## TASK A
Reproduce the portion of the Rosamund Gotch passage starting with "Gotch wrote two" and going on through "Maria, Lady Callcott.".
## TASK B
List the Vaughan Williams operas named in the Rosamund Gotch passage.

## EXCERPTED TEXT
---

Rosamund married the Oxford neurophysiologist Francis Gotch at St. Margaret's Church, Westminster on 15 December 1887. They lived at 'The Lawn', 89 Banbury Road in Oxford. As an illustrator she contributed a frontispiece and twenty plates of human hand lithographs to Edward Heron-Allen's chirognomy and cheiromancy manual A Manual of Cheirosophy (1900). Francis Gotch died in 1913.

Later in life she worked for many years as a stage costume designer, dressing over 160 productions at the Royal College of Music's Parry Theatre, including three operas by Vaughan Williams: Hugh the Drover (1924), The Shepherds of the Delectable Mountains (1925) and Sir John in Love (1929). She became a friend of Vaughan Williams and Hugh Allen.

Gotch wrote two books connected to her family history. In 1934 she edited for publication a collection of the letters of Fanny and Sophy Horsley, daughters of the composer William Horsley, between 1833 and 1836, recalling events at No. 1, High Row, Kensington Gravel Pits (now 128 Kensington Church Street) at a time when Felix Mendelssohn was a frequent visitor. Rosamund Horsley grew up in the same house. The second book was a biography of her great-great-aunt by marriage Maria, Lady Callcott.

---

## DATA RECORDS
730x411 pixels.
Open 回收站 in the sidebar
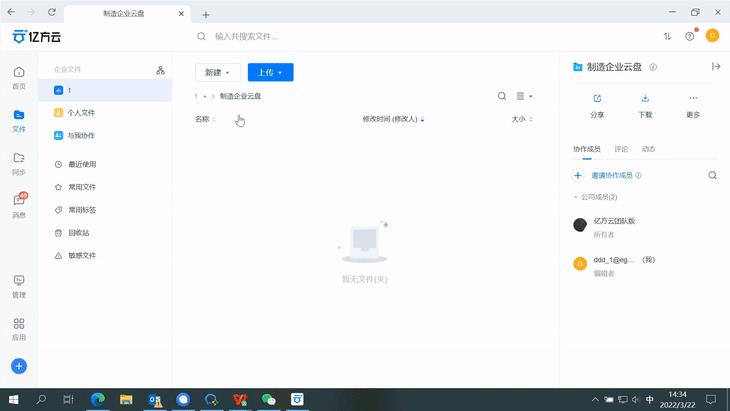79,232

---

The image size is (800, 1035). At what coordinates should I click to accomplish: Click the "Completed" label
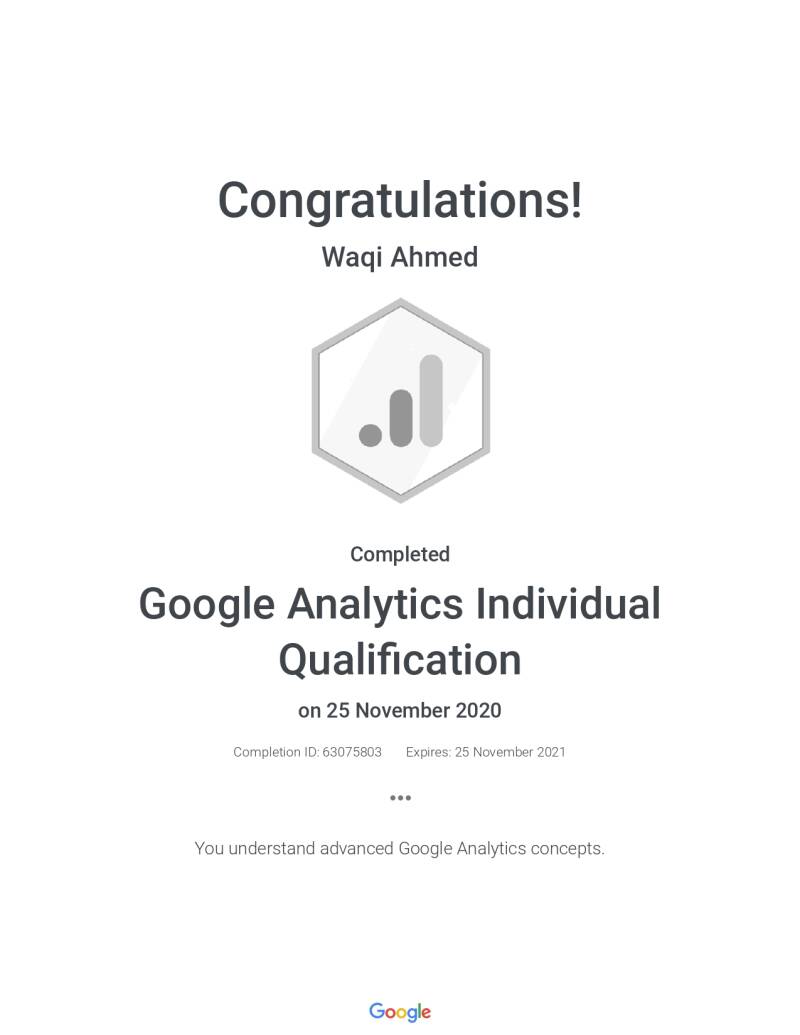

---

## RESPONSE A
Gotch wrote two books connected to her family history. In 1934 she edited for publication a collection of the letters of Fanny and Sophy Horsley, daughters of the composer William Horsley, between 1833 and 1836, recalling events at No. 1, High Row, Kensington Gravel Pits (now 128 Kensington Church Street) at a time when Felix Mendelssohn was a frequent visitor. Rosamund Horsley grew up in the same house. The second book was a biography of her great-great-aunt by marriage Maria, Lady Callcott.

## RESPONSE B
Hugh the Drover
The Shepherds of the Delectable Mountains
Sir John in Love